Many of you may think that bullying isn’t a taboo topic anymore based on anti-bullying legislation and parents, teachers, and school administrators are supposedly more involved than ever in prevention. But it is still a taboo topic — to those that are being bullied.
I almost didn’t post this because I felt it was to statistics heavy.
Before I go any further take a moment and think back. Were you ever bullied as a child? How did it make you feel? Did you feel that the adults around didn’t understand? Did you talk to them about being bullied? Odds are if you were one of thousands being bullied you didn’t and it hurt.
Being bullied took a bite out of you self-confidence, your self-worth. You may have even thought about harming yourself. And I’m sure you felt your parents or grown ups period didn’t understand what you were feeling and/or going through and I betcha 10 to 1 you didn’t talk to anybody about it either.
Now think about you today. How has being bullied helped or hindered you in life? Do you tend to overcompensate? Stay in the background? Try to make yourself invisible?
Being bullied has lasting effects on its victims. Many victims of bullying have reported regular stress, depression, low self esteem, feelings of inadequacy among other things.
There are four types of bullying:
- Physical — includes hitting, kicking, pinching, tripping and pushing
- Verbal — includes name calling, insults, teasing, intimidation, homophobic or racist remarks, or verbal abuse
- Social & Emotional — also called “relational bullying, includes behavioral actions designed to harm a child’s reputation or cause humiliation
- Cyber — the newest of the of the types. It includes taunting or humiliation through social media sites (i.e. Facebook, Twitter, MySpace, etc.)
Some facts and stats
How can you tell if your child or someone you know is being bullied?
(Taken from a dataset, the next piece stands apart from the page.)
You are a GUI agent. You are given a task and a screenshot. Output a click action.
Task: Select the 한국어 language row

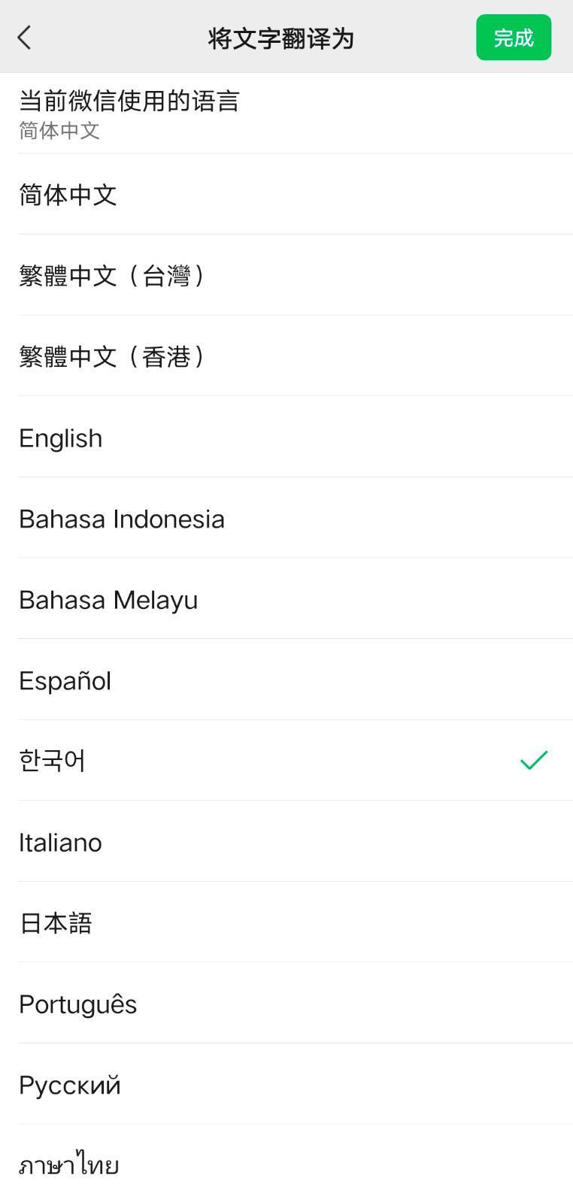coord(53,761)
Look for sudden changes in your child’s personality (i.e. depression, declining grades, sleeplessness, feeling sick or faking illness, avoidance of social settings, self-destructive behaviors). This is not an exhaustive list and keep in mind that there are some children that don’t exhibit signs.
How can you help your child become more resilient to bullying?
No parent wants to see their child hurting. There are things that you can do to help your child deal more positively with bullying.
- Help your child find something he/she is good at. This will help take away some feelings of inadquacies.
- Help your child meet new positive people outside of the school enivronment. This can help them see that there are people out there that are not out to hurt them.
- Assure your child that if they report bullying they are not being a tattle tale.
- Maintain open lines of communication and don’t deminish their feelings.
- Don’t tell your child to ignore it. Words hurt.